Se o capital é obstáculo para a multidão e para a sua produção em/do comum, não se pode dizer o inverso: o capital precisa da multidão produtiva. Nesse sentido, a multidão não é apenas um obstáculo para o capital, visto que um obstáculo é passível de superação; ao invés disso, a multidão é o limite do capital. Para o poder capitalista, a multidão e o comum são o limite de sua operatividade, são sua condição insuperável – “O limite é, pois, uma determinação ontológica, algo indestrutível. Insistir na definição de limite significa compreender que a multidão é algo que a soberania e o poder não podem mais destruir, que devem aceitar e eventualmente mediar” (NEGRI, 2003a, p. 151). A constituição da multidão e da produção comum coloca um claro limite para o capital, visto que a potência da multidão pode se colocar para além deste obstáculo.

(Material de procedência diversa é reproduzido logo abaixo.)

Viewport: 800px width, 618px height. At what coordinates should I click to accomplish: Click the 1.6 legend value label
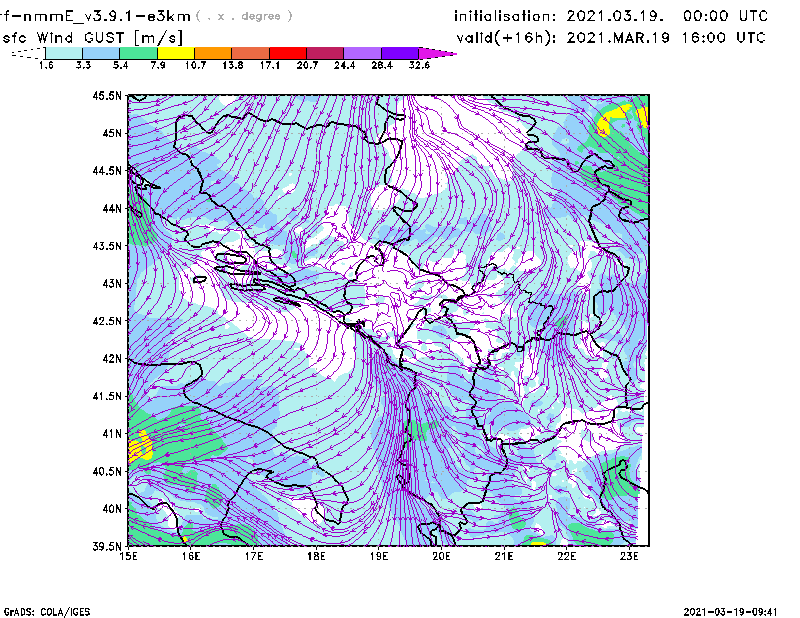pos(45,65)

Na crise da medida é o próprio poder capitalista que entra em crise. Entretanto, que o capital é definido pela necessidade da crise não é novidade para o marxismo: crise não significa morte ou fim. O controle, o biopoder, o Império, são justamente as formas encontradas para a gestão da crise na forma em que esta se configura a partir da crise da lei do valor, enquanto crise necessária e constante. Dessa forma, a explicitação da violência da expropriação e a abertura ao antagonismo não colocam uma teleologia que afirme necessariamente o fim do capital e a liberação do comum. A abertura ao antagonismo é o começo da luta de classes, o que coloca o terreno em conflito, entre a produção, a potência e o desejo da multidão e a expropriação, o poder e o controle do capital. O capital tem a multidão como limite: ele não pode se livrar desta, limitando-se a controla-la para seus fins e na medida do possível; a multidão tem o capital como obstáculo: ela pode se livrar deste, liberando o comum de seu controle – entretanto, nada é certo: nem que a multidão avançará para além do capital, nem que o capital controlará a multidão. “[A] multidão não surge espontaneamente como forma política, e a carne da multidão consiste numa série de condições que são ambivalentes: poderiam levar à libertação ou ser apanhadas num novo regime de exploração e controle” (HARDT & NEGRI, 2014a, p. 275). Esses acontecimentos estão sujeitos ao processo da luta de classes, na qual há organização dos dois lados e na qual há inúmeras batalhas, em que se vence algumas e se perde outras.